(Avdiivka) Kateryna’s blue eyes fill with tears as she recounts how the police forced her grandson to evacuate Avdiivka, a frontline town in eastern Ukraine, where she lives in a cellar.
The authorities have indeed ordered the evacuation of all the miners from this ghost town taken in a pincer movement, bombarded on three sides by Russia and from which no building has been spared.
“They took my grandson, he’s 15,” said Kateryna, 64, sitting in an underground shelter opened a few days ago.
“They started the evacuation and they took him away. He didn’t want to leave and his mother didn’t want to leave. Home is home, even though they lived in a basement,” she laments.
Due to a faulty telephone network, the grandmother does not know where the teenager is now. But she admits it was best that he left. “I’m even happy. It might be better there. Here they shoot and you can’t sleep at night.”
Avdiivka Mayor Vitali Barabach said on Monday that eight children were still in the town, and accused the parents of “hiding” them. “We’ll go get them,” he promised.
According to Mykhailo Pourychev, the manager of the new reception center for residents of Avdiivka, the police evacuated two children on Monday.
The 37-year-old man is known to have evacuated the inhabitants of his hometown, Mariupol, a port city taken by the Russians in May 2022 after a devastating siege.
It has already set up shelters in the worst flashpoints of the war, including Bakhmout.
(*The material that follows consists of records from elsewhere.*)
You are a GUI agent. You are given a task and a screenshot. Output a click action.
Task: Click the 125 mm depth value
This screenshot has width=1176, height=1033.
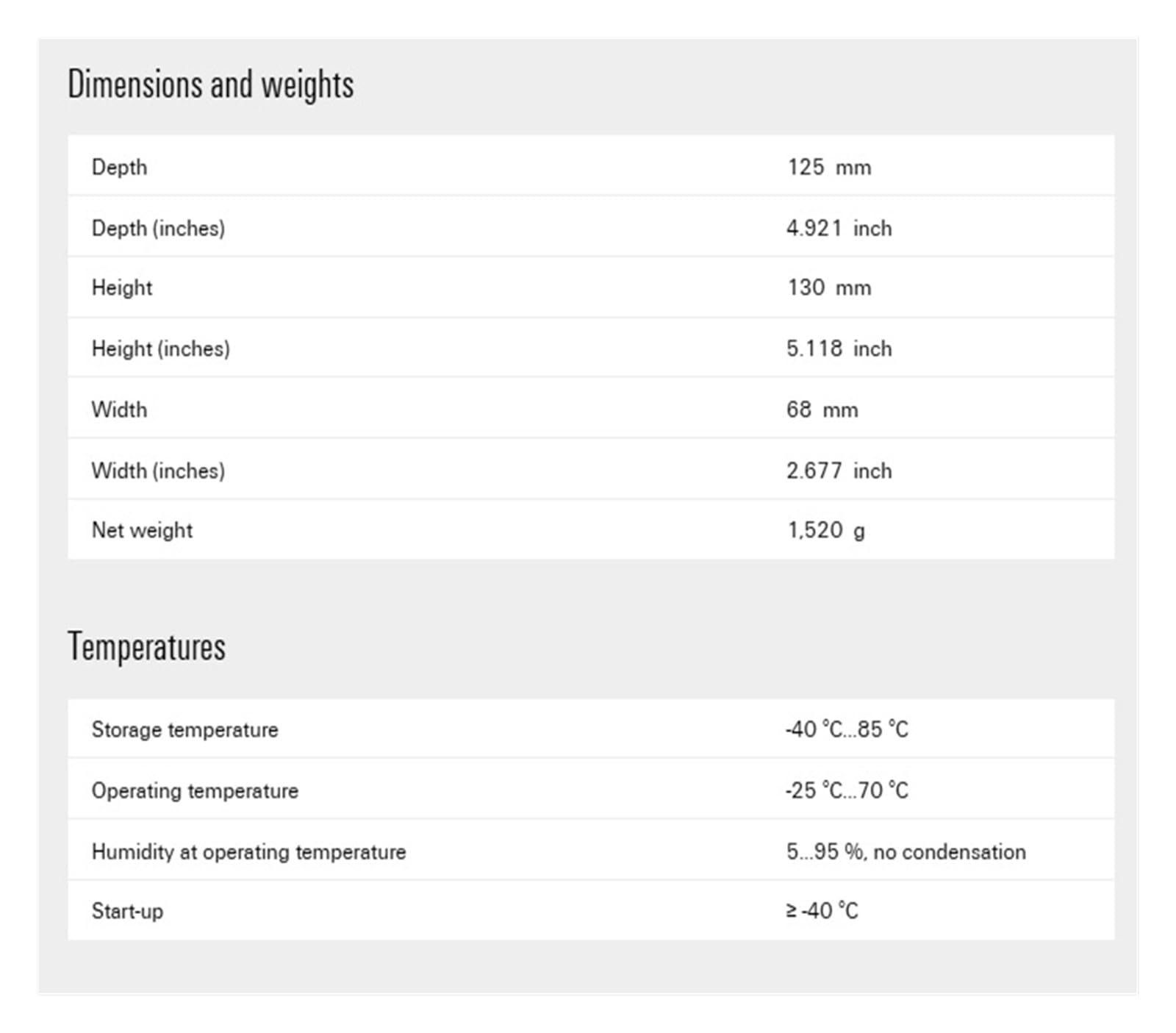tap(829, 168)
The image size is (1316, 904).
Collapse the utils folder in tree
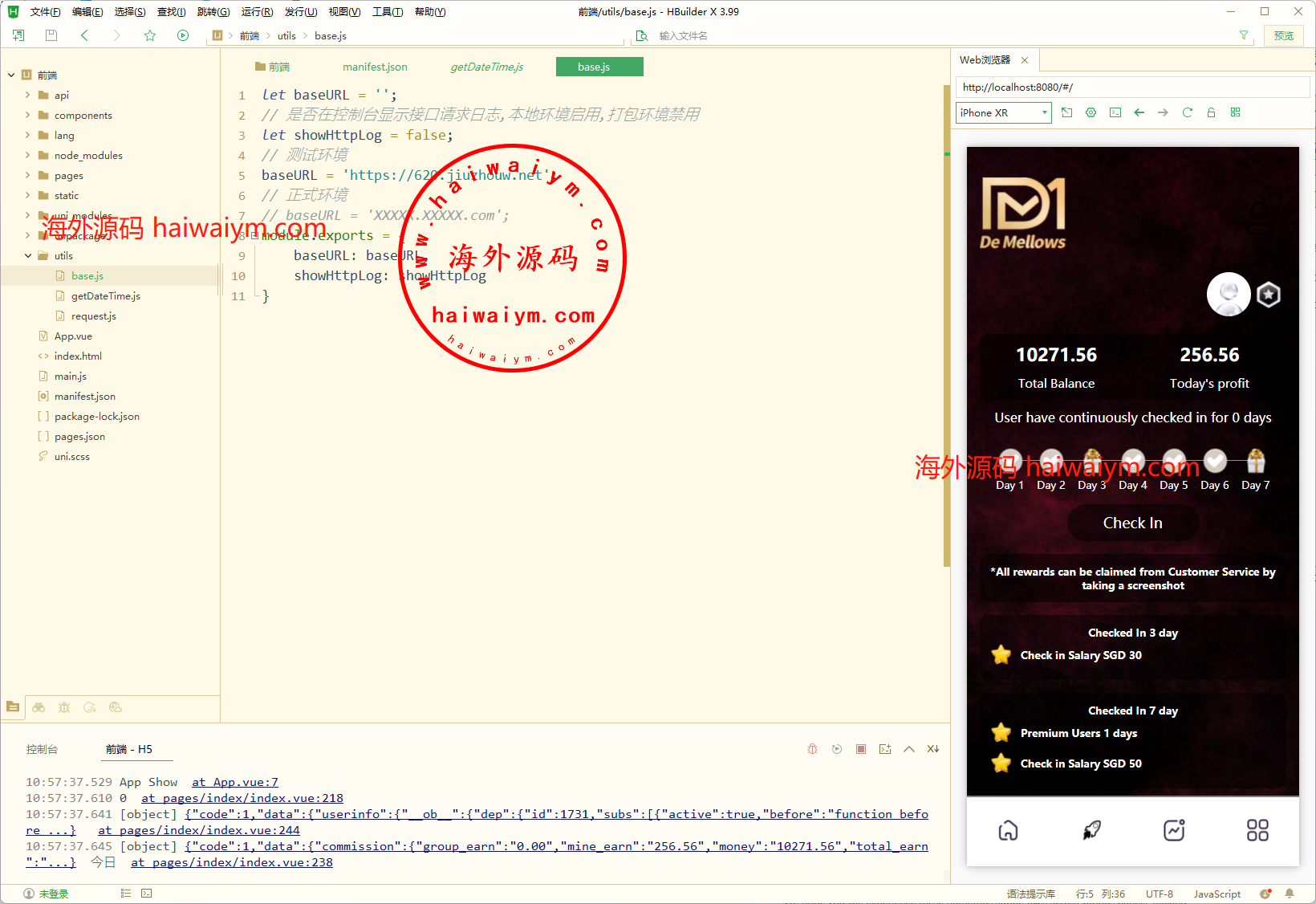click(x=28, y=255)
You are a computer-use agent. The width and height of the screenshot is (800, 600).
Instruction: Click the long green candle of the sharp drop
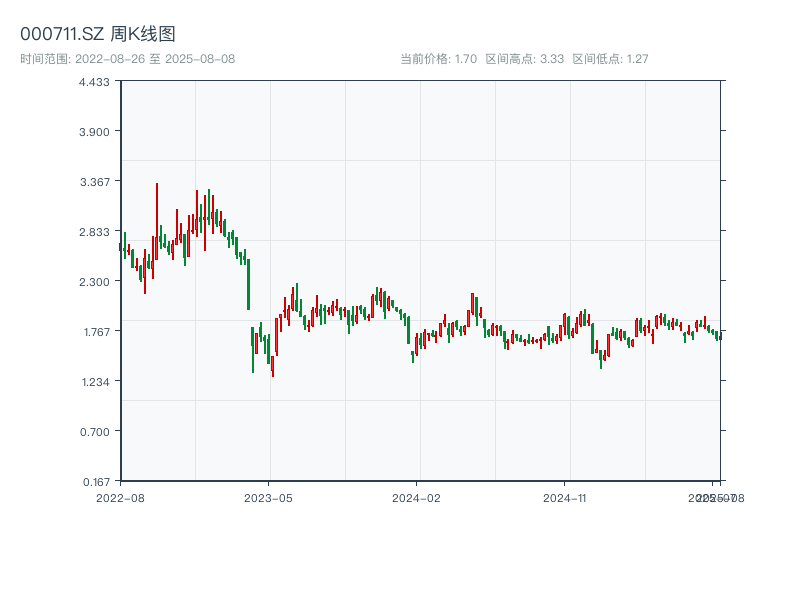point(249,285)

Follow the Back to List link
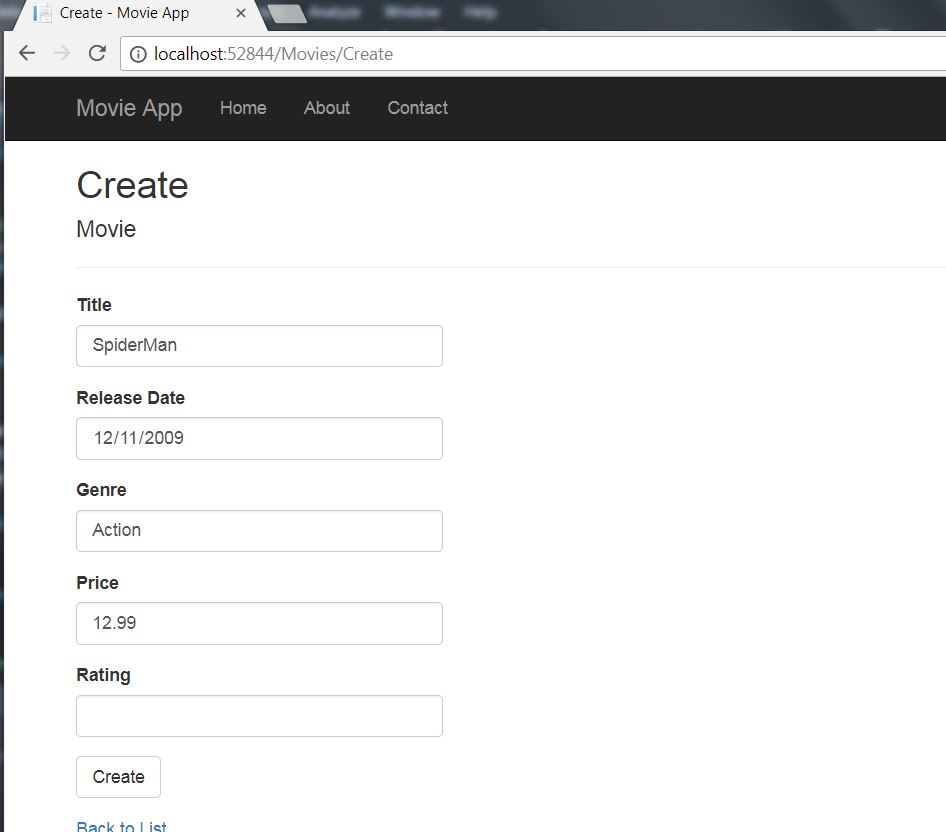click(121, 826)
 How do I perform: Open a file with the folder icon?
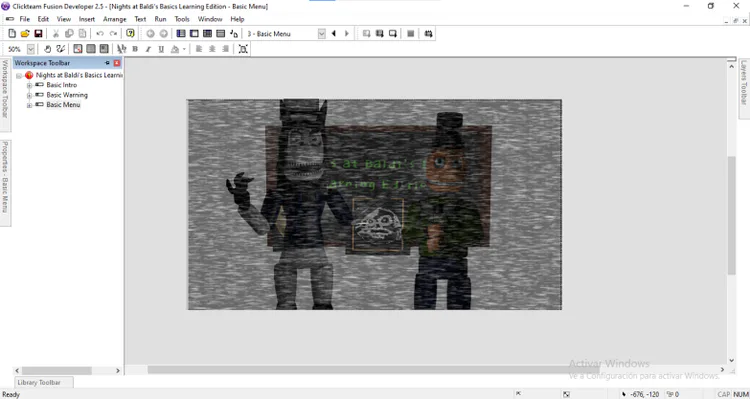point(25,33)
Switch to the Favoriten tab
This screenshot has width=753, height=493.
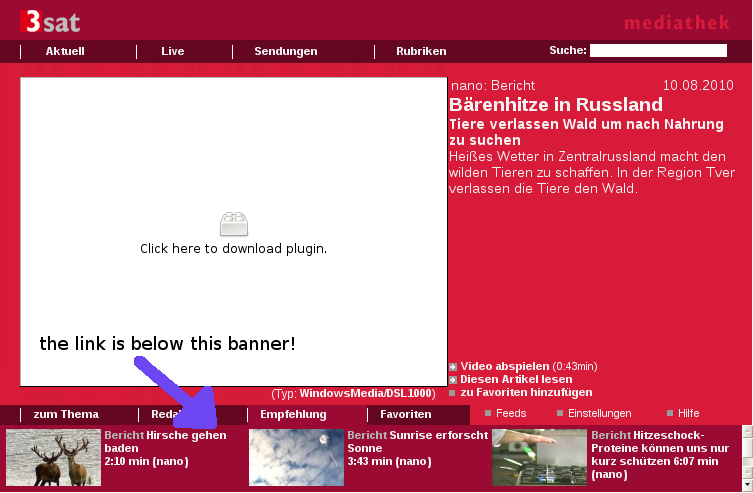(x=406, y=414)
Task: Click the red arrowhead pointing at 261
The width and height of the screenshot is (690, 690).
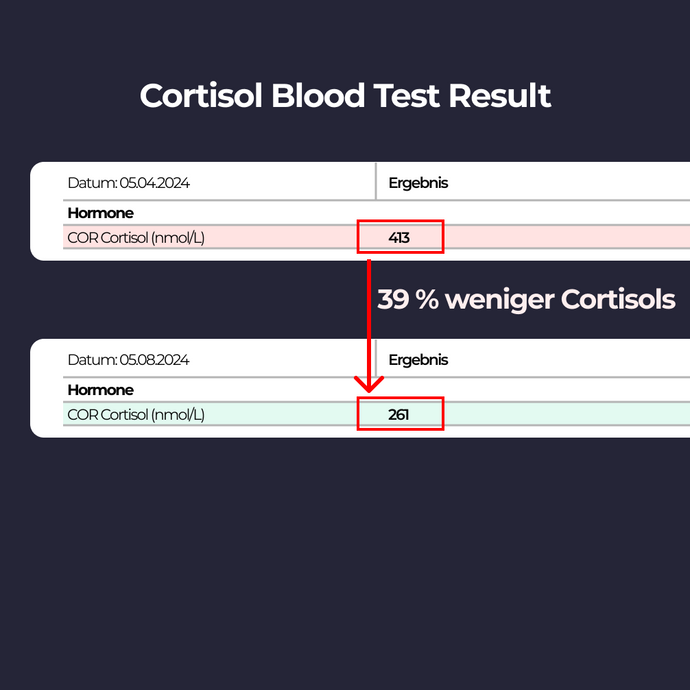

According to him, there are some 2,000 inhabitants left in Avdiivka, compared to 30,000 when the Kremlin launched its invasion in February 2022. The city has been on the front since 2014 and the start of the war between Ukrainian forces and separatists led by Moscow.
Russian troops have been trying for months to take the town 13 km from Donetsk, the Russian-controlled capital of the eponymous region.
Mr. Pourychev is not very patient with the families who remain in Avdiivka, believing that the children are “hostages of their parents”.
He recalls the recent death of a five-month-old baby in a Russian strike and says toddlers living in basements “sometimes don’t see the sky for three months.”
In Avdiïvka, he manages a new underground shelter with the help of residents and volunteers. A well dug 40 meters deep provides water for showers and washing machines. There is even a hairdresser.
“When you turn on a tap and the water runs, it’s magic for people,” he explains, “because they’ve been living in this hellhole for a year,” with no running water, no electricity, no heat. .
Sergiy, 68, takes off his winter coat and fur cap, revealing matted hair and filthy clothes. We help him into the shower, then he comes out clean and goes to get his hair cut.
Two retired women watch their clothes spinning around in the washing machines.
In the street, apart from the firing of nearby Ukrainian artillery and the barking of dogs, there is practically no noise.
A few vehicles transport soldiers. In the air hangs the smell of smoke from the stovepipes emerging from the cellars.
Lioudmyla, 66, cuts branches for the stove in the basement where she lives with six other people. She says she is “constantly tense and scared”.
“Are we going to survive, are we not going to survive? “, she wonders.
“Everybody got a lot thinner and grayer,” she says.
She has heard that she can wash clothes in the new shelter, located 10 minutes away on foot, but she does not dare venture there. “It’s so scary,” she blurts out, as an explosion sounds in the distance.
Avdiivka no longer has an ambulance or lifeguards. At the central hospital, the two doctors still present provide basic treatment and stabilize seriously injured patients. These are then evacuated by the police or volunteers to towns farther from the front.
The only surgeon, Mykhaïlo Orlov, explains that civilians are injured by shrapnel and mortars, and bullets.
They suffer from “open traumatic brain injury, penetrating injuries to the chest and abdomen, injuries to the upper and lower limbs”.
Hospital director Vitaliy Sytnyk opens the door to one of the abandoned wards, removing a recently broken window. “This is the latest damage,” he comments sadly. “Yet we had spent so much effort and money on the renovations.”